Les deux forbans hochèrent la tête. S'ils me comprenaient, ils ne l'ont pas exprimé tout de suite. Ils ont gardé le silence un long moment en jouant avec des brindilles qu'ils finissaient par jeter au feu.
Mais un sourire est apparu sur leurs visages.
« Si nous parvenons à sauver les Azteca des cages espagnoles, nous viendrons t'aider à bousiller ton Sawney Bean. Et ensuite, on ira à Londres s'occuper de cette saloperie de couronne ! »
Sur ces bonnes paroles, nous nous sommes esclaffés.

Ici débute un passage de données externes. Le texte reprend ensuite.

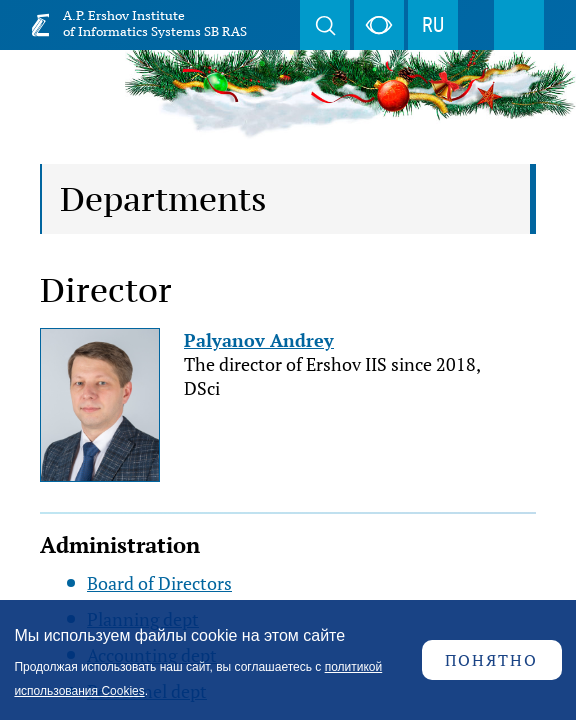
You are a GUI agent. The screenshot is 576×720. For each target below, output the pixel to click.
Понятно (491, 660)
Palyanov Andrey (259, 340)
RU (433, 25)
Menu (519, 25)
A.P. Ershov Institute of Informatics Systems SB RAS (155, 23)
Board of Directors (159, 583)
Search (325, 25)
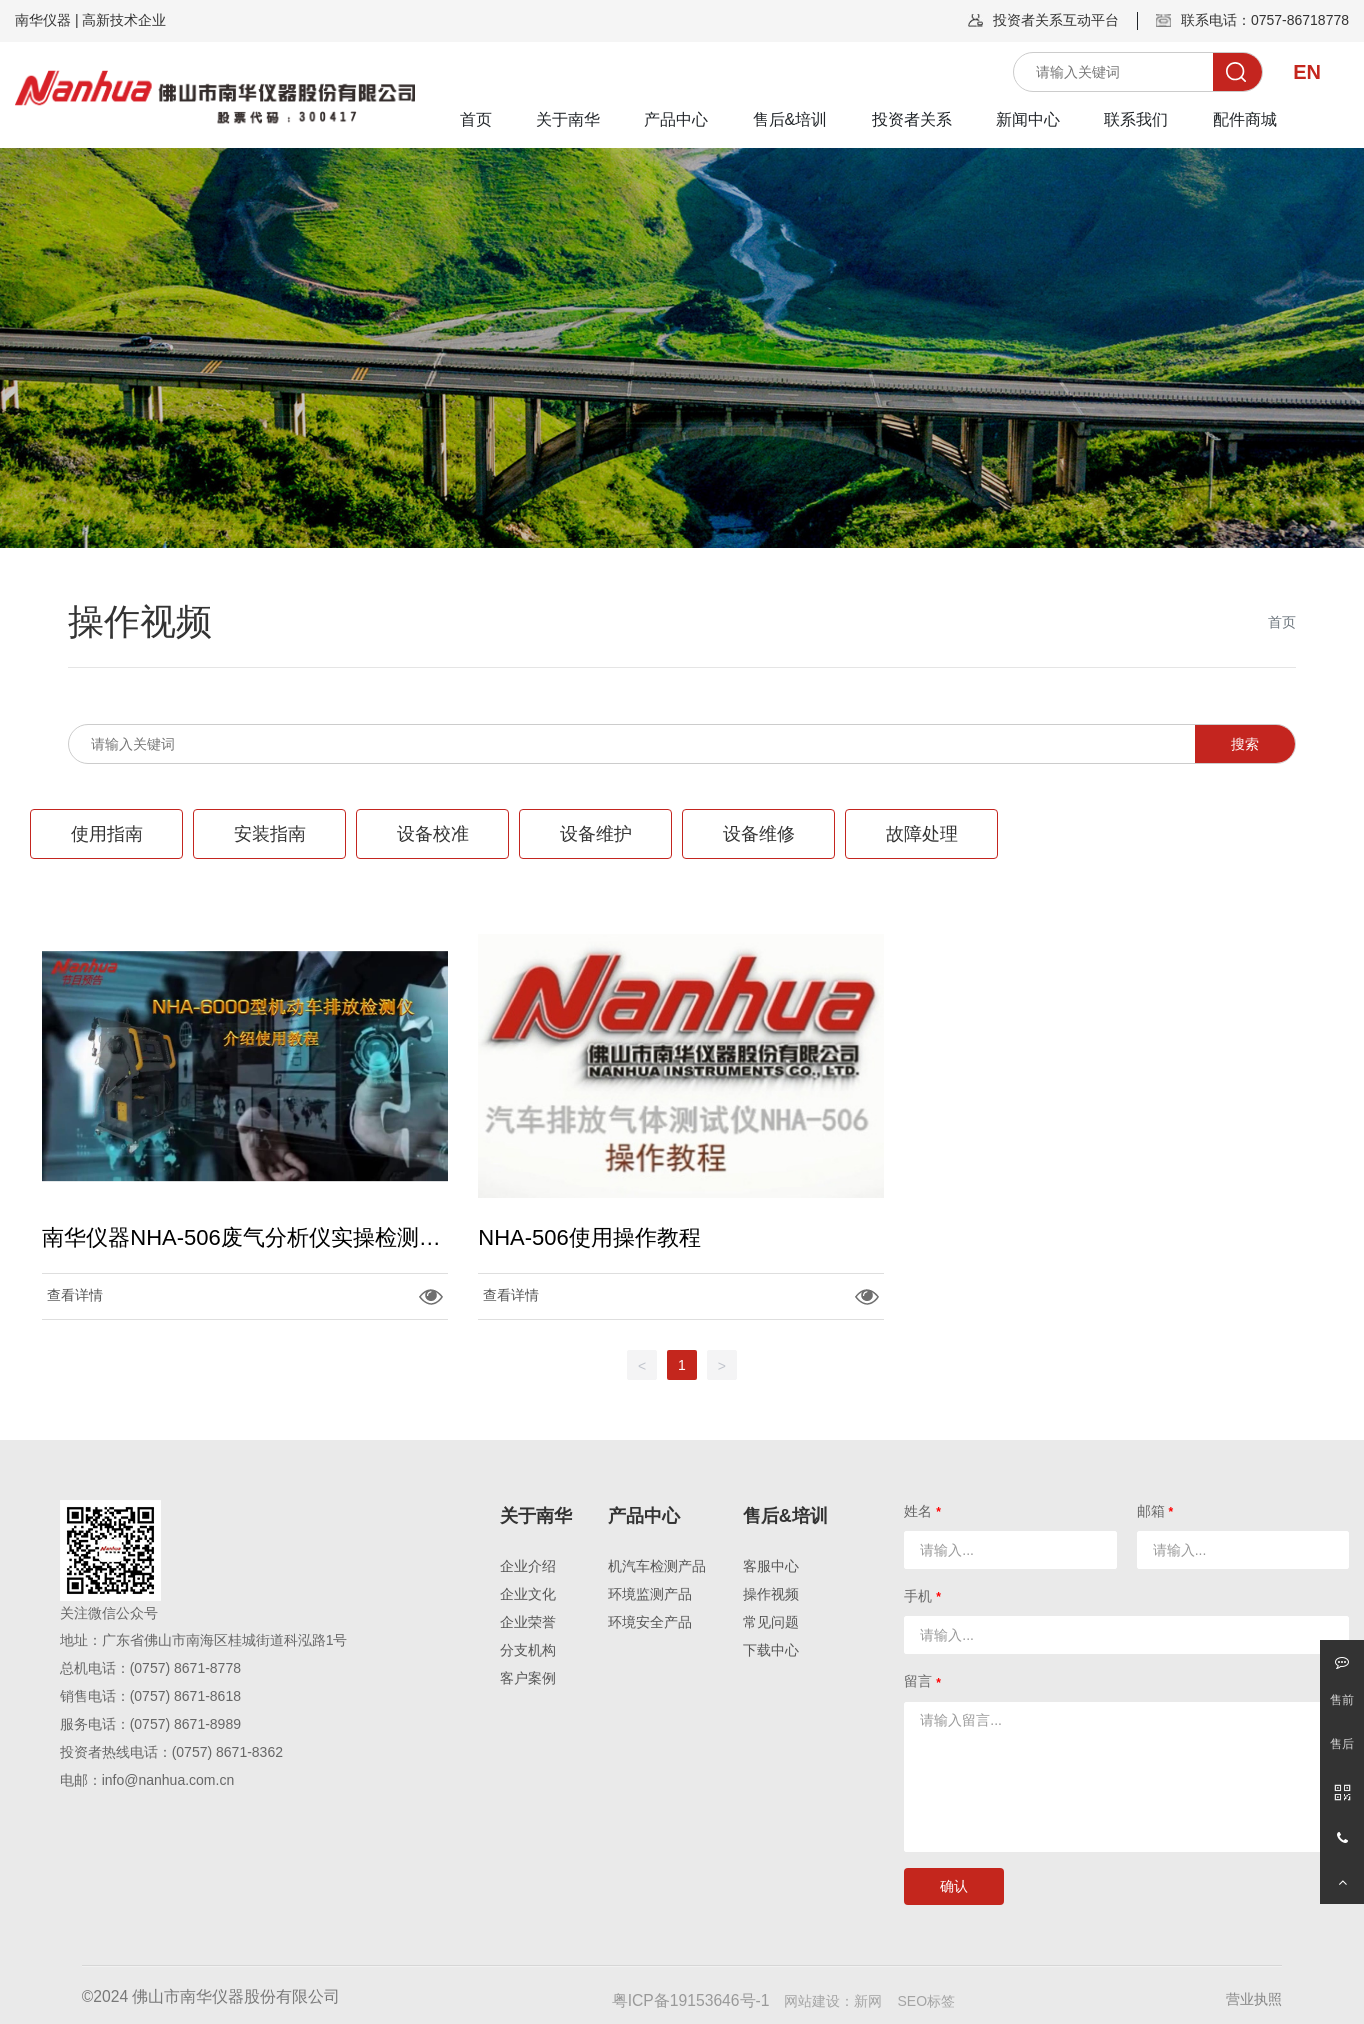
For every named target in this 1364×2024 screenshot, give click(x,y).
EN (1307, 72)
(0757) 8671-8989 (185, 1724)
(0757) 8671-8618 (185, 1696)
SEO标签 (926, 2001)
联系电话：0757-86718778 (1265, 20)
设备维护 (596, 834)
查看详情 (75, 1295)
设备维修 (759, 834)
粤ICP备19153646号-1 (691, 2000)
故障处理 (922, 834)
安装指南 (270, 834)
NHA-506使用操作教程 (589, 1237)
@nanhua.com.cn (179, 1780)
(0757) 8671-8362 (227, 1752)
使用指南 (107, 834)
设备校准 (433, 834)
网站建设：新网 (833, 2001)
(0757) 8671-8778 (185, 1668)
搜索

« C'est bon, camarade, tu as notre confiance, reprit Oeil-de-Pigargue. Mais n'en abuse pas trop et n'essaie pas de nous la faire à l'envers. Chimalli n'aura aucun mal à te dépecer comme les lapins qu'on trouve sur cette île. »
Prise d'un rire nerveux, je ne savais pas vraiment si j'avais réussi à briser complètement la glace. Mais les deux hommes semblaient tout disposés à se ranger de mon côté.
Je me suis penchée pour saisir une brindille que j'ai directement jetée dans le feu.
« Alors, maintenant que les choses sont claires, dis-moi, Chimalli, comment peut-on être à la fois pirate et chef de famille ? »
On a discuté ainsi une bonne partie de la nuit en mélangeant mon espagnol maladroit avec le nahuatl parfait de Chimalli. L'azteca m'a raconté comment il avait rencontré sa femme et comment il avait élevé son fils. Le charpentier, quant à lui, s'était mis à tailler un petit bloc de bois pour en faire une figurine représentant le navire. Il n'écoutait notre conversation que d'une oreille, mais il semblait très heureux de partager cet instant avec nous.
Mais à peine la paix était-elle de mise qu'un frisson m'a parcourue d'un seul coup. Je me suis retournée doucement, puis j'ai aperçu Suarez qui nous observait depuis l'angle de l'allée. Mes camarades n'ont pas remarqué sa présence, mais moi, rien ne m'échappait. Il ressemblait à l'un de ses esprits malins qui prenaient vie sur les murs de certaines maisons alentour. Les verres de ses lunettes brillaient, m'empêchant de deviner complètement son expression, mais il ne faisait aucun doute que mes nouvelles amitiés devaient l'inquiéter.